There are many other mitigation options which may be applied across UOG development, from the well through to processing. Some of these mitigation options may be cost-effective. However, due to the nascent state of the UOG industry further mitigation options are too early- stage to include in our analysis. Further research on potential mitigation techniques relevant to Scotland should be considered.

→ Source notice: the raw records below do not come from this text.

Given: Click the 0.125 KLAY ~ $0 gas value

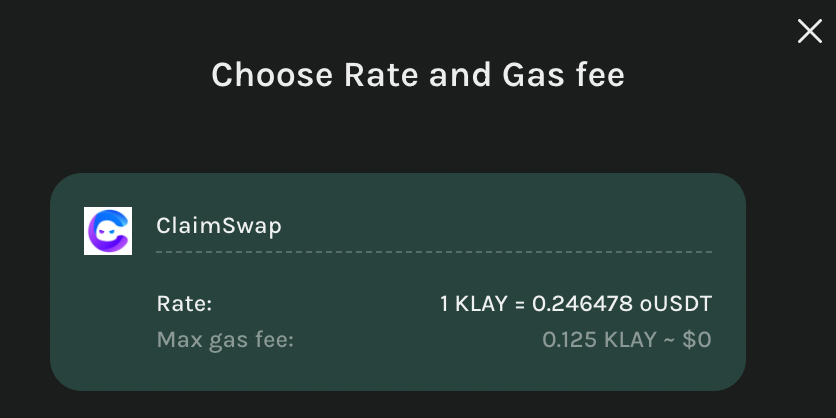Looking at the screenshot, I should click(x=626, y=340).
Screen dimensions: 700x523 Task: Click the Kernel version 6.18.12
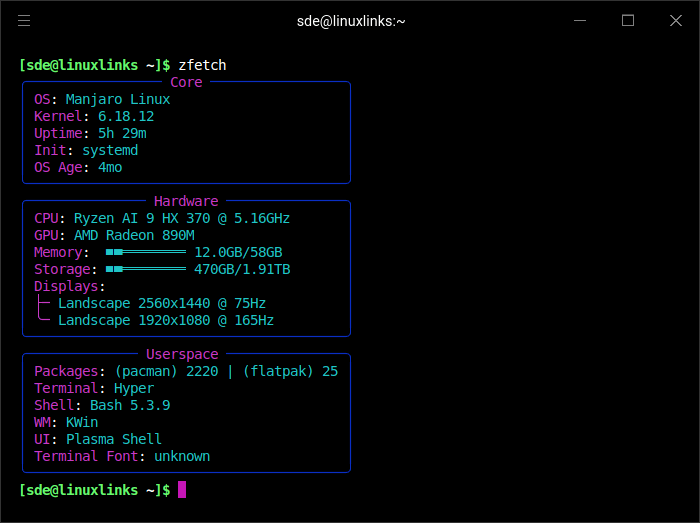126,117
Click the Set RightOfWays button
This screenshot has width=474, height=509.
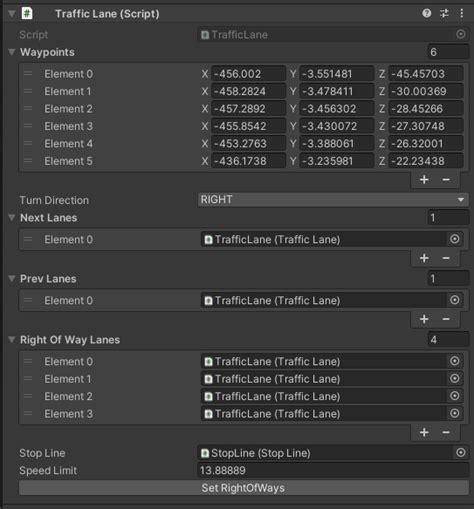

Gas constants used throughout the report

Calorific value of natural gas (higher heating value basis) 38.1 MJ/m 3
Methane density 0.7 kg/m 3
CO 2 density 1.97 kg/m 3
Energy content of a barrel of oil 1,650 kWh

It should be noted that the calorific value and gas density will vary with temperature and pressure. The values used in this report are consistent with those used in the SGI (2015). The energy content of a barrel of oil will also vary depending on the composition.

As previously discussed the composition of shale gas varies dramatically across each shale formation. We have assumed the average composition of raw shale gas includes 86% methane and 3% CO 2.